Intervention de Cédric Villani

Réunion du jeudi 6 juin 2019 à 9h00
Office parlementaire d'évaluation des choix scientifiques et technologiques

Photo issue du site de l'Assemblée nationale ou de WikipediaCédric Villani, député, premier vice-président de l'Office :

– Cette séance était un vrai plaisir. Je retiens en premier lieu le très grand professionnalisme avec lequel les rapports ont été menés, rédigés et présentés, aussi bien la rigueur dans le choix des intervenants que des personnes auditionnées.

Je retiens ensuite la grande diversité des sujets traités, qui font intervenir la biologie, la physique, la chimie, les sciences cognitives, l'algorithmique. Certains d'entre eux sont entrés en résonance forte avec nos préoccupations à l'OPECST. Bien sûr, la mobilité hydrogène en fait partie, car ce sujet est dans l'air du temps au moment où le projet de loi d'orientation sur les mobilités se discute au Parlement. La justice algorithmique faisait également écho à la mission que j'ai menée sur l'intelligence artificielle. Quant à l'huile de palme, elle a fait l'objet d'une note présentée par Anne Genetet il y a quelque temps.

À plusieurs reprises, nous avons apprécié votre présentation extrêmement claire de la mobilité hydrogène, de même que la façon dont vous avez exposé la complexité du sujet de l'huile de palme. À chaque fois, nous avons constaté le soin pris à remplir votre mission, en présentant les aspects scientifiques et techniques d'un sujet, aussi bien que ses impacts sociétaux, en insistant bien sur la complexité et les obstacles parfois rencontrés. Faire passer l'idée que le véhicule à hydrogène ne va pas prendre feu, et surmonter la peur pour passer à son adoption, est important. De même, appuyer l'idée paradoxale qu'un boycott de l'huile de palme par l'Europe n'aboutirait pas à un bénéfice pour la filière mais exactement à l'effet inverse, allait contre l'intuition.

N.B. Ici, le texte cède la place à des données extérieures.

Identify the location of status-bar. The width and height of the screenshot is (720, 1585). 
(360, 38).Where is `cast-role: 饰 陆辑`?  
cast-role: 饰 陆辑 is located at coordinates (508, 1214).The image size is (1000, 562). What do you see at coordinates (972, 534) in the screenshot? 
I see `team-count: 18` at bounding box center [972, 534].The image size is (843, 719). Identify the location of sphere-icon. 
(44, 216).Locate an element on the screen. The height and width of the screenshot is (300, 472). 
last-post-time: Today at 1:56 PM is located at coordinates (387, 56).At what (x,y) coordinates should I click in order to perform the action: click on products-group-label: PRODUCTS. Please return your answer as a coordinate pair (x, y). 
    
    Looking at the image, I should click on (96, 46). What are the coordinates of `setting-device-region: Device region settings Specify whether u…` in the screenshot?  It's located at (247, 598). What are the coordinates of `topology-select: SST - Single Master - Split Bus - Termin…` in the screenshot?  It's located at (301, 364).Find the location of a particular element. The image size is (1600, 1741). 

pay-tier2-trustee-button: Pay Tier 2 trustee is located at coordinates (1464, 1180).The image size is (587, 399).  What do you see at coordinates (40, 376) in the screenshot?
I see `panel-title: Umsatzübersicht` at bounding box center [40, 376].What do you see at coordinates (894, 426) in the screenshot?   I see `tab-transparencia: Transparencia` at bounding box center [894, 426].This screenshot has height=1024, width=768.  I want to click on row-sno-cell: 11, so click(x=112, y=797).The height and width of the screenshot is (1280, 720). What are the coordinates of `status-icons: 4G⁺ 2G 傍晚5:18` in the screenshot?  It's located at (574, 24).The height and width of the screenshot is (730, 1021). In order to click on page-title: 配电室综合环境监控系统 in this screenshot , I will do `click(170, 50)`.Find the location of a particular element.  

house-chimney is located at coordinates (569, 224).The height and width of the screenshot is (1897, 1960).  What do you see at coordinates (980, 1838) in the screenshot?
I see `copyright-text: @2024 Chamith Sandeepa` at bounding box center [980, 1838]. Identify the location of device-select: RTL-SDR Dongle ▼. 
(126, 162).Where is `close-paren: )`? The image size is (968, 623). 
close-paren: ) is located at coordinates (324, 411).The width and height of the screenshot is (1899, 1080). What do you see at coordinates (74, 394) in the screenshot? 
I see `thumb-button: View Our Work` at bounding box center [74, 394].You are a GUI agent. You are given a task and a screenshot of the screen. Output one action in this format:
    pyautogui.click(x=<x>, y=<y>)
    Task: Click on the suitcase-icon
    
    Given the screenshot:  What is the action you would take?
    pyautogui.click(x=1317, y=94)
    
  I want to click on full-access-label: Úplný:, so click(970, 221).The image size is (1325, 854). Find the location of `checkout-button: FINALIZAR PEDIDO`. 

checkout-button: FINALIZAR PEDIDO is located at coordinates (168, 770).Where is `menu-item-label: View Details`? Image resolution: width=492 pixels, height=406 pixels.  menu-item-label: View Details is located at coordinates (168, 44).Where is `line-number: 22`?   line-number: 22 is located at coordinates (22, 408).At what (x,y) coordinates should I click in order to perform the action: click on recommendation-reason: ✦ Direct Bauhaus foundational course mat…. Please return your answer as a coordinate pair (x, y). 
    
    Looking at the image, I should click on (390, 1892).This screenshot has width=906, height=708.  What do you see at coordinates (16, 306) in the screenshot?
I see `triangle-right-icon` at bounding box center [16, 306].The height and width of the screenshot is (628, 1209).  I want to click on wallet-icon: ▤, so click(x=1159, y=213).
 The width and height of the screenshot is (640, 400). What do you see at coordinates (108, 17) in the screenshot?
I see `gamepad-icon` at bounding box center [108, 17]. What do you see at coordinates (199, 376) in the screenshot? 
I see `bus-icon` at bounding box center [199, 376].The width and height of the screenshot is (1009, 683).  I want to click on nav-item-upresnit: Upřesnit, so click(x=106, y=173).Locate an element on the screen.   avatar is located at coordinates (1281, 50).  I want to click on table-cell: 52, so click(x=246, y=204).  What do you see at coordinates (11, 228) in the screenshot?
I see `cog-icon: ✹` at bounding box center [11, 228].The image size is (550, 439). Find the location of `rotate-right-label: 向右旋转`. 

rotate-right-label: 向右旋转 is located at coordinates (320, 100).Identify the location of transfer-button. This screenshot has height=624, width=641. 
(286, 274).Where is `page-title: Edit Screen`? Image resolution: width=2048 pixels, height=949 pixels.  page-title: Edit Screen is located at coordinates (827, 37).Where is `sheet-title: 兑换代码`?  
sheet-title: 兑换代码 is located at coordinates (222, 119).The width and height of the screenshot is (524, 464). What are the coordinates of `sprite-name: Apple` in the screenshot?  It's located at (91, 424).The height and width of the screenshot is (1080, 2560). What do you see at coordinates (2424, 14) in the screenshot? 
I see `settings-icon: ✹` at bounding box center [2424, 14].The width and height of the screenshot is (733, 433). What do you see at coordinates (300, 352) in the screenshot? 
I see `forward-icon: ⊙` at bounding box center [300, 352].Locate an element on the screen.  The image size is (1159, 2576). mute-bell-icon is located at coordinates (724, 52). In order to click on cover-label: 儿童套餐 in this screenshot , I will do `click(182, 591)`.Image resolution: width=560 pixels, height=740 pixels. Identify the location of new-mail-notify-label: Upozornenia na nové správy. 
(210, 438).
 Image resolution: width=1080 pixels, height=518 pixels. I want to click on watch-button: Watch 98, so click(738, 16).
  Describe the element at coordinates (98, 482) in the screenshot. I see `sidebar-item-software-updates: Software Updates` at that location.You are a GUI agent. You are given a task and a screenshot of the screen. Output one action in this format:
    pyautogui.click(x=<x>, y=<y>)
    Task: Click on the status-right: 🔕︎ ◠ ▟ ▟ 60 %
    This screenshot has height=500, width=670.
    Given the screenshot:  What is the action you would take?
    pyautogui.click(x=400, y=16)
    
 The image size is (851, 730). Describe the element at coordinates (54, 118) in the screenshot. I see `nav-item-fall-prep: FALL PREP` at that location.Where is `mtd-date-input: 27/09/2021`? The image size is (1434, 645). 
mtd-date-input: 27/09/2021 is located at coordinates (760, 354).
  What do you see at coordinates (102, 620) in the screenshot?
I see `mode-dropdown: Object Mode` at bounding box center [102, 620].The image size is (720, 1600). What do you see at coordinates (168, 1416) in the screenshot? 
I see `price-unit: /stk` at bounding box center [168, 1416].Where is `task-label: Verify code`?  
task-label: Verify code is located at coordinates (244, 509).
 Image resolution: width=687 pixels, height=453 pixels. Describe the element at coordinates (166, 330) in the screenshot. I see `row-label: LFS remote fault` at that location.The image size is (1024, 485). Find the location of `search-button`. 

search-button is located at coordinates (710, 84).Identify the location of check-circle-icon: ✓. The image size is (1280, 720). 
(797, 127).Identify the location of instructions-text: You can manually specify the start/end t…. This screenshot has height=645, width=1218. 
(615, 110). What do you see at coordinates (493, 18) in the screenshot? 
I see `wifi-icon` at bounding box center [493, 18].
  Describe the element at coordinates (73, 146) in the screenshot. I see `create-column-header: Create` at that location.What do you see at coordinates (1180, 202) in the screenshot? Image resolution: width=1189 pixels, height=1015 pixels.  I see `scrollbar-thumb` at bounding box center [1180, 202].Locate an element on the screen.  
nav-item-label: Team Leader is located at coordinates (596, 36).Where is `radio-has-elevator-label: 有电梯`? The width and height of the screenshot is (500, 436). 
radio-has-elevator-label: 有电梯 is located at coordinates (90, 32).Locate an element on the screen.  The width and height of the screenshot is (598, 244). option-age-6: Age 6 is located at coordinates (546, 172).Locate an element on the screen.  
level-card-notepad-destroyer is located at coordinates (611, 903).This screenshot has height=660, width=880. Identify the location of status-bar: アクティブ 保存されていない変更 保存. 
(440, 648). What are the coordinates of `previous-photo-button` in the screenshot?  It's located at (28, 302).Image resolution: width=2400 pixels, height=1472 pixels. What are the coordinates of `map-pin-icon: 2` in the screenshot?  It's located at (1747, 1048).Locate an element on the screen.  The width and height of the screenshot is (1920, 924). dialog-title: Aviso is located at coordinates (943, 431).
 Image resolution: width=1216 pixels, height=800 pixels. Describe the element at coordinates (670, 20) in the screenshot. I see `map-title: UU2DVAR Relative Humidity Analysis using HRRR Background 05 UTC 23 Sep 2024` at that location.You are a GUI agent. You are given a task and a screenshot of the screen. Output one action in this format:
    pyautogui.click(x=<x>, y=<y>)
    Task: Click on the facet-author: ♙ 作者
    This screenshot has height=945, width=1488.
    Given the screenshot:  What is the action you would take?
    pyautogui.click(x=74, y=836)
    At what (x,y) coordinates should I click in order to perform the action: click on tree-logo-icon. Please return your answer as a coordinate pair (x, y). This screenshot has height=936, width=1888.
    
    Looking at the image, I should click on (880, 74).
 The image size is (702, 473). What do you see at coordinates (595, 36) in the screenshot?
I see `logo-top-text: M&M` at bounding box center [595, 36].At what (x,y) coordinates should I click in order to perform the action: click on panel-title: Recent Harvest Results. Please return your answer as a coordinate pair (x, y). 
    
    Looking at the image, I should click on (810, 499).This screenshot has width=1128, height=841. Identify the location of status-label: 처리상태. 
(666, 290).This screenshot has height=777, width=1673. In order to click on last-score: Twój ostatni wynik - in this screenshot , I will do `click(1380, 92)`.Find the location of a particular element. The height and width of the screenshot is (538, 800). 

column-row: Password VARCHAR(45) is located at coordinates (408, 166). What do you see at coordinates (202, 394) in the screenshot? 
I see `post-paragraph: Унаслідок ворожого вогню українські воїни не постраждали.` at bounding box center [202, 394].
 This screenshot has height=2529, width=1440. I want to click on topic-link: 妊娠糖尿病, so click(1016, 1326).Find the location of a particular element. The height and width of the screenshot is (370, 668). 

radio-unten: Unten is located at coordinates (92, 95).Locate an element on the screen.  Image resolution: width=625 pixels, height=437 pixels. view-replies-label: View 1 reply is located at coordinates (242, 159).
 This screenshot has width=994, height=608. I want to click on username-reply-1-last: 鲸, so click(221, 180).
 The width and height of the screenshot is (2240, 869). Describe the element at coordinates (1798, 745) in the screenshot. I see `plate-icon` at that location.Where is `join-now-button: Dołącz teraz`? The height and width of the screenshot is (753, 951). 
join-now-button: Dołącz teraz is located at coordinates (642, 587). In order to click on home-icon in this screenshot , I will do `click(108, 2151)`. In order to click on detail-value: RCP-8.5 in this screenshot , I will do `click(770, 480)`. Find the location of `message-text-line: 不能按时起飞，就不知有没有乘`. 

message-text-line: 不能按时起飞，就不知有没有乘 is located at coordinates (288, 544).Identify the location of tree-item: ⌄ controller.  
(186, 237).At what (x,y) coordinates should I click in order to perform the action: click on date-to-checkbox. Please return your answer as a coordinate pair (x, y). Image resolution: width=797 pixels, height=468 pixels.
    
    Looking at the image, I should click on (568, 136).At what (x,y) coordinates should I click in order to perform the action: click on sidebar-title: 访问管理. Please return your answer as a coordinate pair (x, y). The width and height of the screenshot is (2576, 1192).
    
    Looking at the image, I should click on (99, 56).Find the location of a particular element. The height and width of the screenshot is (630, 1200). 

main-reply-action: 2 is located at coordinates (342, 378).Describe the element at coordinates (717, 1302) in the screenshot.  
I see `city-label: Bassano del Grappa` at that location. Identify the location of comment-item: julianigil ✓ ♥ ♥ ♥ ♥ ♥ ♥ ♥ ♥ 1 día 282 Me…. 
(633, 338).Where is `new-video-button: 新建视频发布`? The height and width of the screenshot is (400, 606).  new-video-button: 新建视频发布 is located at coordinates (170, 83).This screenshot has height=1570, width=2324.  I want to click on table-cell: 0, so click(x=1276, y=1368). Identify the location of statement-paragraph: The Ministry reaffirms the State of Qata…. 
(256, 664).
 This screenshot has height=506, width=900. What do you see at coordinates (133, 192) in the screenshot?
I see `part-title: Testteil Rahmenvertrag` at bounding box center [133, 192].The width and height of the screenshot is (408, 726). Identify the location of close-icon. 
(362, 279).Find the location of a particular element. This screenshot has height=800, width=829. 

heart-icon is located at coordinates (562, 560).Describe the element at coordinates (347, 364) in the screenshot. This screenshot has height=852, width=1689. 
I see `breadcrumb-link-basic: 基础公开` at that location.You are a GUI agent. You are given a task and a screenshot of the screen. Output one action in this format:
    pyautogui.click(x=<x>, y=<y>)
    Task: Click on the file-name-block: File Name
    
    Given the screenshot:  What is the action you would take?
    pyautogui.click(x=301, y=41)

S'agissant de la justice algorithmique, vous vous êtes efforcés d'en démontrer les implications et les dangers, et avez mis en avant la prévention à mettre en place. Sur cet aspect de la justice algorithmique, cela m'a rappelé l'une des séances d'audition que nous avons eue avec un responsable de formation à Harvard. Cette personne nous expliquait l'intérêt de faire étudier côte à côte des étudiants en droit et des étudiants en informatique. Selon lui, le plus important était de grouper les étudiants dans la durée sur des projets, afin d'aboutir à un transfert de compétences et leur permettre d'apprivoiser une autre matière. Au cours des différentes interventions, nous avons bien l'impression de comprendre les tenants et aboutissants de l'outil, pour ne pas l'envisager comme une boîte noire devant un oracle. Ce dialogue entre les faits et la lutte contre les idées fausses est au coeur de la politique aujourd'hui. Il m'est arrivé, pendant ma brève carrière parlementaire, de voir des amendements rejetés, en raison des mots choisis pour les rédiger et les présenter, par peur de provoquer une polémique.

Le dernier sujet est le seul que nous n'ayons pas encore abordé à l'OPECST. Le président Longuet me confiait qu'il serait intéressant de nous y pencher. Le cerveau humain reste encore un objet beaucoup plus mystérieux que l'intelligence artificielle des boîtes noires, et il importe par conséquent de dépasser les préjugés. Un scientifique ne craindra-t-il pas de perdre en crédibilité en travaillant avec des chamanes ? Il nous faut bousculer les choses pour amener la conscience collective à les prendre davantage au sérieux.

Je remercie le Sénat de nous avoir démontré ce matin, en abritant cette séance, à quel point il est sensible au vent de la nouveauté.